**Work instruction:** Set down every line from the one with "Task: Click the CSVエクスポート button" to the end of the entries, both ends included, exactly as it reads and without pictures.

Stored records
========================================
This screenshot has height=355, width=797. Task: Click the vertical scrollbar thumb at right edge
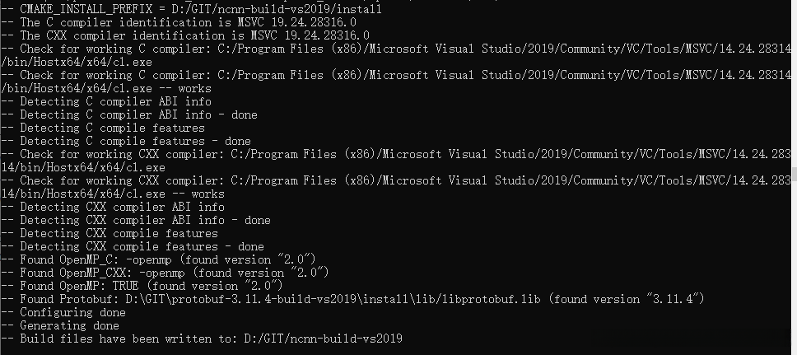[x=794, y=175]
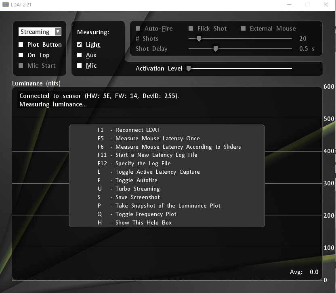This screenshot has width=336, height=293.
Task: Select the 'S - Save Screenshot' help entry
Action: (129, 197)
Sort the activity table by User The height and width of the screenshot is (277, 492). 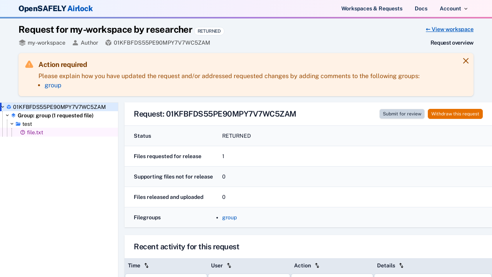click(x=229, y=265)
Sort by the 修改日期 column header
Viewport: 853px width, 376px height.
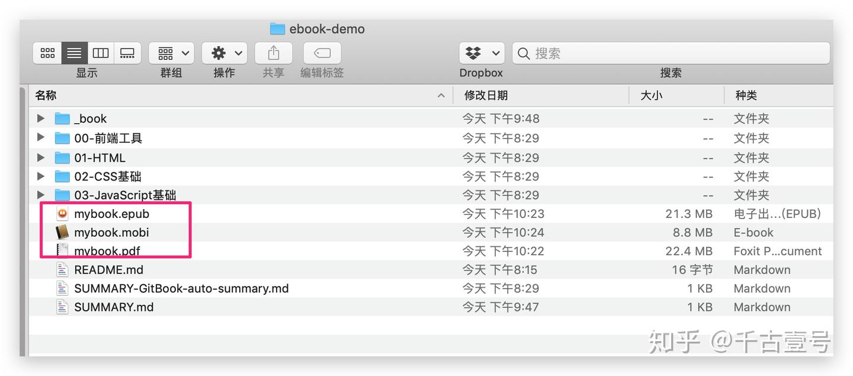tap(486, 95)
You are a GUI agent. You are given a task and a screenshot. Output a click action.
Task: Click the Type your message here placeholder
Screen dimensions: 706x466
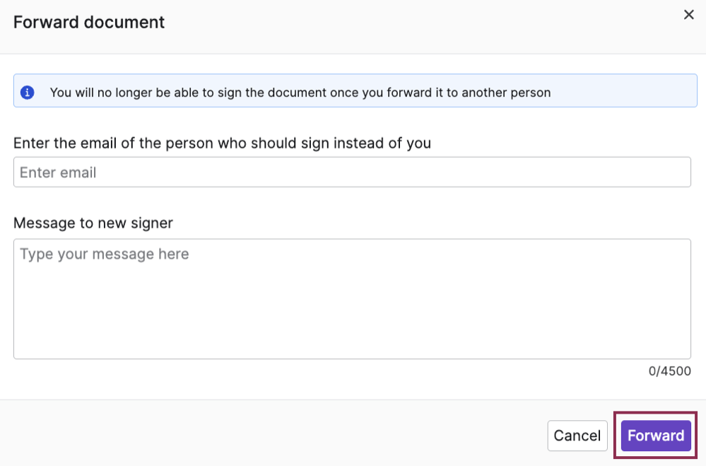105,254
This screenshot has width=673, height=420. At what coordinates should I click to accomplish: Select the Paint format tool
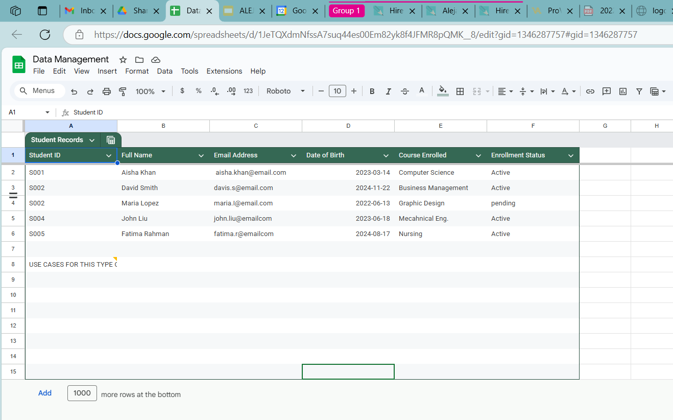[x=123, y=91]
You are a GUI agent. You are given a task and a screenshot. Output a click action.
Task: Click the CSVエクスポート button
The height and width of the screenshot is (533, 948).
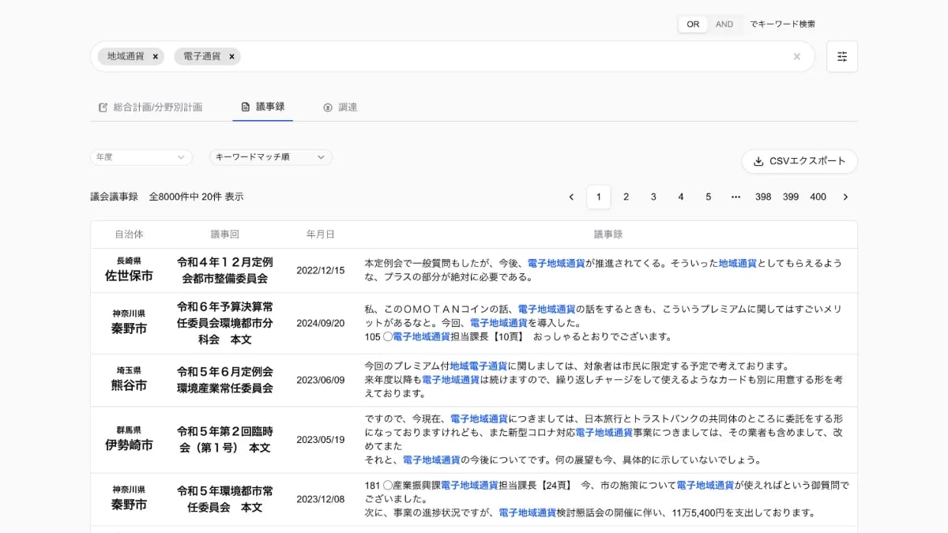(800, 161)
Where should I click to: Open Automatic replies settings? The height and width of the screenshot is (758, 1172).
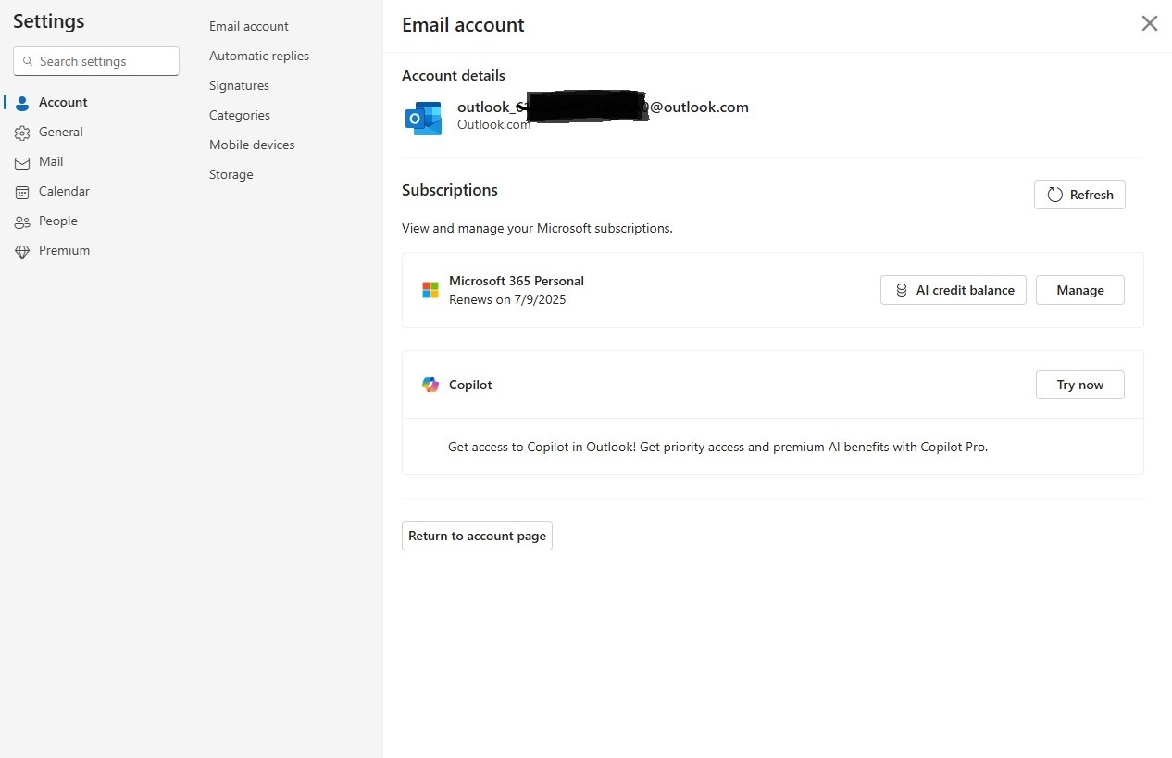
========================================
**Exercise response:**
Task: Click the CSVエクスポート button
The height and width of the screenshot is (533, 948).
(800, 161)
Where should I click to: Open Automatic replies settings? The height and width of the screenshot is (758, 1172).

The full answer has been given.